According to The New York Times report published on October 10, 2014,
More Cubans took to the sea last year than in any year since 2008, when Raúl Castro officially took power and the nation hummed with anticipation. Some experts fear that the recent spike in migration could be a harbinger of a mass exodus, and they caution that the unseaworthy vessels have already left a trail of deaths.
On December 17, 2014, President Barack Obama announced that the United States would normalize diplomatic relations with Cuba and ease restrictions on travel and commerce with the Castro regime in exchange for several concessions by the Cuban government, including a commitment to release 53 political prisoners.

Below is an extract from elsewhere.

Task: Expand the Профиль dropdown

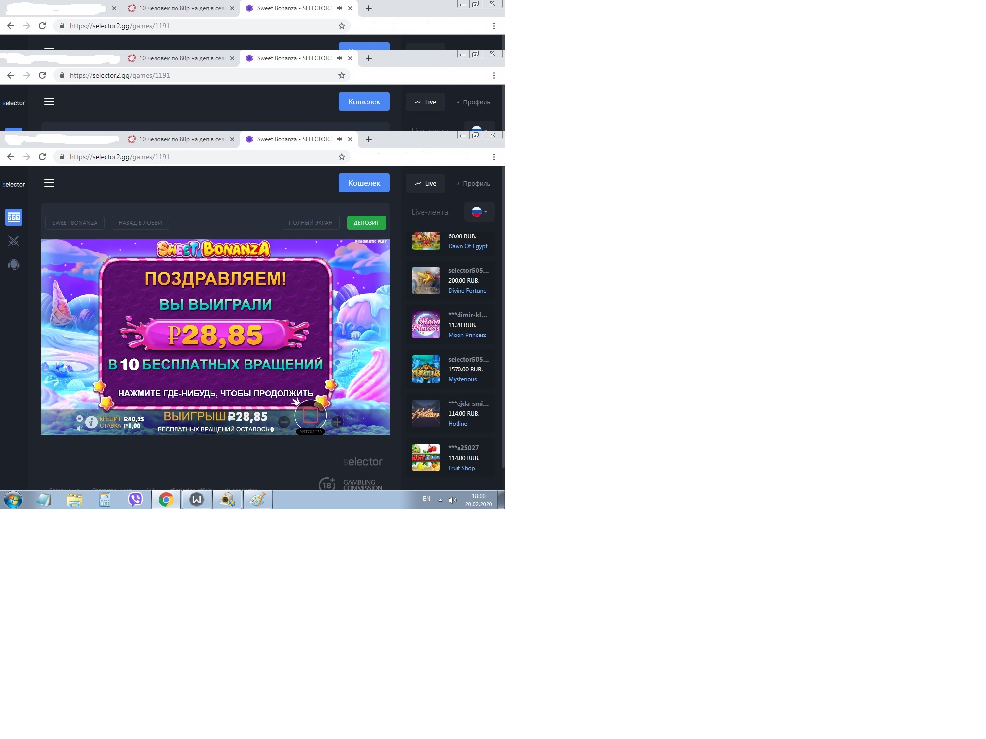Action: click(x=473, y=183)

I am a harsh critic of Obama’s normalization policy because President Barack Obama knows that:
1- The arbitrary detention of critics of the regime has increased since that “Following the death of a political prisoner on hunger strike in February 2010 and the subsequent hunger strike of a prominent dissident, Cuba’s government has released more than 40 political prisoners, forcing most into exile.”
2- The human rights violations that continue to be committed in China and Vietnam demonstrate that diplomatic engagements and commercial relationships not leads inexorably to political reforms.

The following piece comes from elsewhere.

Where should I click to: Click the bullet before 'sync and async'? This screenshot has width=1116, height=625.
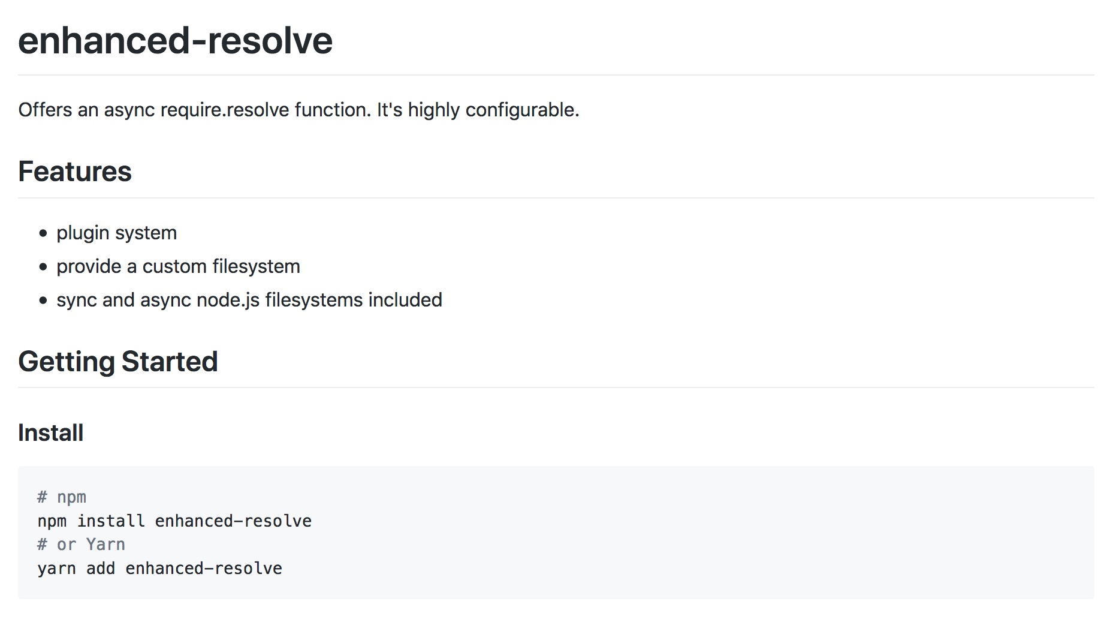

3- The human rights situation in Cuba continued to deteriorate after of the release of “Black Spring” prisoners. For example,
a) Non-government Cuban Commission of Human Rights and National Reconciliation (CCHRNR) documented 2,074 arbitrary detention in 2010, 4,123 in 2011, 6,602 in 2012 and 6,424 in 2013.
b) According to World Report of Human Rights Watch, in 2013
“The Cuban government continues to repress individuals and groups who criticize the government or call for basic human rights. Officials employ a range of tactics to punish dissent and instill fear in the public, including beatings, public acts of shaming, termination of employment and threats of long-term imprisonment.”
c) On September 9, 2014, Reporters Without Borders published: “Independent journalist arrested, pressured to leave Cuba.”
d) On October 5, 2014, Catalina Botero finalized her mandate as Special Rapporteur for Freedom of Expression of the Inter-American Commssion on Human Rights (IACHR). Botero declared: In Cuba “there is no freedom of expression, is not guaranteed in any form”.
e) On February 24, 2017, political prisoner Hamel Santiago Maz Hernández died in the great prison of Havana, known as Combinado del Este. He languished in prison since June 3, 2016, that is, more than 8 months without being subjected to “trial”. Maz Hernández was accused of “contempt” (disrespect to any government official).